▶ [READING PASSAGE]
Research: HOGEBOOM and colleagues,

Listed in Issue 80

Abstract

HOGEBOOM and colleagues, Department of Epidemiology Biostatistics, University of California-San Francisco, 94118, USA, E: hogeboom@dnai.com, assessed the reliability of diagnosis and treatment of chronic low-back pain using Traditional Chinese Medicine (TCM) among acupuncturists.

Background

Methodology

Six TCM acupuncturists assessed the same six patients on the same day. Outcome measures were TCM diagnosis, acupoint prescriptions and auxiliary treatment recommendations.

Results

The acupuncturists used 20 diagnoses and 65 acupoints at least once. Most acupuncturists gave a diagnosis of Qi/Blood Stagnation with Kidney Deficiency and used the acupoint UB23 for every patient . Consistency of diagnostic details and use of other acupoints were poor among the acupuncturists. For a subgroup of patients, no diagnoses, and only one acupoint, were used preferentially. Some diagnoses and treatment recommendations were practitioner-, rather than patient-, dependent. Fine-grained diagnoses and most acupoints bore no relationship with either the patient or the acupuncturist.

▶ [DATA SECTION]
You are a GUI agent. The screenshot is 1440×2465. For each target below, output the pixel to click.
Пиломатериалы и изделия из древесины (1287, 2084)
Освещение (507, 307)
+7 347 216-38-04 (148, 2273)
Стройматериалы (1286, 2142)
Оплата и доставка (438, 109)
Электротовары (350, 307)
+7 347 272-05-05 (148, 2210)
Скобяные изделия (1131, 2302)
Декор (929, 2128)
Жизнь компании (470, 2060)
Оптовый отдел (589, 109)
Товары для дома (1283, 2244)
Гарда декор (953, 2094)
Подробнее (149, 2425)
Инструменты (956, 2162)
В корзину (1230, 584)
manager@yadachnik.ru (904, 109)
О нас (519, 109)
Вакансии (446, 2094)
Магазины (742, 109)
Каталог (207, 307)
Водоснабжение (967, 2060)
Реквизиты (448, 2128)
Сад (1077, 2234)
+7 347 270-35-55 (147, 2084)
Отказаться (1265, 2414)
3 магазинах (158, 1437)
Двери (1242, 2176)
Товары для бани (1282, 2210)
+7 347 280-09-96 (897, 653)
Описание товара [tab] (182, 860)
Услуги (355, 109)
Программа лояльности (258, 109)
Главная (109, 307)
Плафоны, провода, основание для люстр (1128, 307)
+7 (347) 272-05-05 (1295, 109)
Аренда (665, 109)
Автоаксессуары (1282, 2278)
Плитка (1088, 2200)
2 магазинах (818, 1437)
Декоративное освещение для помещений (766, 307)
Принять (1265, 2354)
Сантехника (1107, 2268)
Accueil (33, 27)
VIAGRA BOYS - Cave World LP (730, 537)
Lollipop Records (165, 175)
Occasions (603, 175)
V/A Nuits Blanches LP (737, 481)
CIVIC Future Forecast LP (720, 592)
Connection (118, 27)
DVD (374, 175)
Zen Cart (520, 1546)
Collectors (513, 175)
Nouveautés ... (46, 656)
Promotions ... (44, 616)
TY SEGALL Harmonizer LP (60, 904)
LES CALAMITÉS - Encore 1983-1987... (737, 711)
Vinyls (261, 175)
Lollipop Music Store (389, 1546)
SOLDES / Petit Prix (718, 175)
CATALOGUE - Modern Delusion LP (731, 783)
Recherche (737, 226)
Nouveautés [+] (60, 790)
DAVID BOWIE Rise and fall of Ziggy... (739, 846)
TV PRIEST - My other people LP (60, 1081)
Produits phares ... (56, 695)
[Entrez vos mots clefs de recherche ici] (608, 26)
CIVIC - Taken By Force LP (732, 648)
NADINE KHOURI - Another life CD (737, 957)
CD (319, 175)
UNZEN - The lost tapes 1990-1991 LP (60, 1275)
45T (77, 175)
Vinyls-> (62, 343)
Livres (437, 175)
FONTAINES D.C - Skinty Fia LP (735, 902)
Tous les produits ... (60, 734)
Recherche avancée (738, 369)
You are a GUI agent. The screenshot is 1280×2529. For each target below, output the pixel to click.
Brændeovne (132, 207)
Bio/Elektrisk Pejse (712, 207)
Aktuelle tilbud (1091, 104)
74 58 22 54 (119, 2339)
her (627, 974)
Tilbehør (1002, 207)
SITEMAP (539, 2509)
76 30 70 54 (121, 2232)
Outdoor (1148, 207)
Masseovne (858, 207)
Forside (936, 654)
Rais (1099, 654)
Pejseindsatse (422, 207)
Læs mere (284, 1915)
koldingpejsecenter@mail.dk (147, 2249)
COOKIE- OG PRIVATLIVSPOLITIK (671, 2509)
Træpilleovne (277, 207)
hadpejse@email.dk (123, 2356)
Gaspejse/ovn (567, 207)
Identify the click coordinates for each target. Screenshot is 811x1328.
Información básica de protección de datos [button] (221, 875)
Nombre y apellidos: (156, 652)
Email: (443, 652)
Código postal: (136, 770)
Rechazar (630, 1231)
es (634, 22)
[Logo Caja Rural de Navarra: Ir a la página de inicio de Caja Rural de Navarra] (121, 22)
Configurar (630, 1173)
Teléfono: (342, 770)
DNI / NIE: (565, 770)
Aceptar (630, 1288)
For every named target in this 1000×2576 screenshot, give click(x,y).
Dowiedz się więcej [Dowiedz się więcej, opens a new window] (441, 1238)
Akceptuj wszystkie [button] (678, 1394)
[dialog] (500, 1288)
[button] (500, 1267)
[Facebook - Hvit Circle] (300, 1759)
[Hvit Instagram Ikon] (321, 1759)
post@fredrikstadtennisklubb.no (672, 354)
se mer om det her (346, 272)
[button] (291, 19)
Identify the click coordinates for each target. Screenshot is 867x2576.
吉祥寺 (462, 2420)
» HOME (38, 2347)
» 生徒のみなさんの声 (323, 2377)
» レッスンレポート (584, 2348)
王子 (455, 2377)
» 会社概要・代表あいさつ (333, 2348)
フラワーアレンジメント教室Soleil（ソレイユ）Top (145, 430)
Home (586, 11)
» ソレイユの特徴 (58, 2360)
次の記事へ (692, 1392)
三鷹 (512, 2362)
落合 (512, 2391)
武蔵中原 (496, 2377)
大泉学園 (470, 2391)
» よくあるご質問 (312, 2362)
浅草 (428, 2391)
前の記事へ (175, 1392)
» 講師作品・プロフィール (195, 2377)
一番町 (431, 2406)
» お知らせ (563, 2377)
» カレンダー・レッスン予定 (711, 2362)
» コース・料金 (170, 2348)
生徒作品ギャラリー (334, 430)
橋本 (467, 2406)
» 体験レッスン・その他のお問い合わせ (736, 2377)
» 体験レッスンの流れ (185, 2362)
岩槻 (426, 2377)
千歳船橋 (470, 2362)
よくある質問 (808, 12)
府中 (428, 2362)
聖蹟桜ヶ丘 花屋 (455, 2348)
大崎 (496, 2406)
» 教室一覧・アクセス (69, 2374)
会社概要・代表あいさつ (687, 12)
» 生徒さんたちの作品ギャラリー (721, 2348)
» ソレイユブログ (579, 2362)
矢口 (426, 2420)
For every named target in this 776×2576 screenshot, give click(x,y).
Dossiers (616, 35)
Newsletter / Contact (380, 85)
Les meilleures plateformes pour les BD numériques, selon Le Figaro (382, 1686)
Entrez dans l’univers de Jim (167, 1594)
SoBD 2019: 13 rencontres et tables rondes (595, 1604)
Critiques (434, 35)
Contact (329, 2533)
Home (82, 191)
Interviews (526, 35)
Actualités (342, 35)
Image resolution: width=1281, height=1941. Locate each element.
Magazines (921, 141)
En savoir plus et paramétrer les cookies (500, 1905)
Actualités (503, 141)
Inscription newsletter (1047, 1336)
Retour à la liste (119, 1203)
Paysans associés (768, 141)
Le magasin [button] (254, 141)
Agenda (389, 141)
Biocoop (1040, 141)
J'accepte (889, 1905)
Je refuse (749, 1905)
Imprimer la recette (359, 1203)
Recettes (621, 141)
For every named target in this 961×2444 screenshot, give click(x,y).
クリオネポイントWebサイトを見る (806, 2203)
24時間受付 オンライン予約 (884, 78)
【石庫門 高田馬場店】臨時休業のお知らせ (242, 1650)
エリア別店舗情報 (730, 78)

▶ [TASKS TO PERFORM]
1. In the low-back pain abstract, copy everything from "HOGEBOOM and colleagues, Department" down to "auxiliary treatment recommendations.", swapping "acupuncturists" for "practitioners".
2. Does the low-back pain abstract agree with each of these statements? Answer yes or no for each, and quote the words that decide it. (a) The same six patients were assessed on a single day. (b) The acupuncturists were highly consistent in their diagnostic details. (c) Most acupuncturists used acupoint UB23 for every patient.

▶ [SOLUTIONS TO THE EXERCISE]
1.
HOGEBOOM and colleagues, Department of Epidemiology Biostatistics, University of California-San Francisco, 94118, USA, E: hogeboom@dnai.com, assessed the reliability of diagnosis and treatment of chronic low-back pain using Traditional Chinese Medicine (TCM) among practitioners.

Background

Methodology

Six TCM practitioners assessed the same six patients on the same day. Outcome measures were TCM diagnosis, acupoint prescriptions and auxiliary treatment recommendations.

2.
(a) Yes: "Six TCM acupuncturists assessed the same six patients on the same day."
(b) No: "Consistency of diagnostic details and use of other acupoints were poor among the acupuncturists."
(c) Yes: "Most acupuncturists gave a diagnosis of Qi/Blood Stagnation with Kidney Deficiency and used the acupoint UB23 for every patient"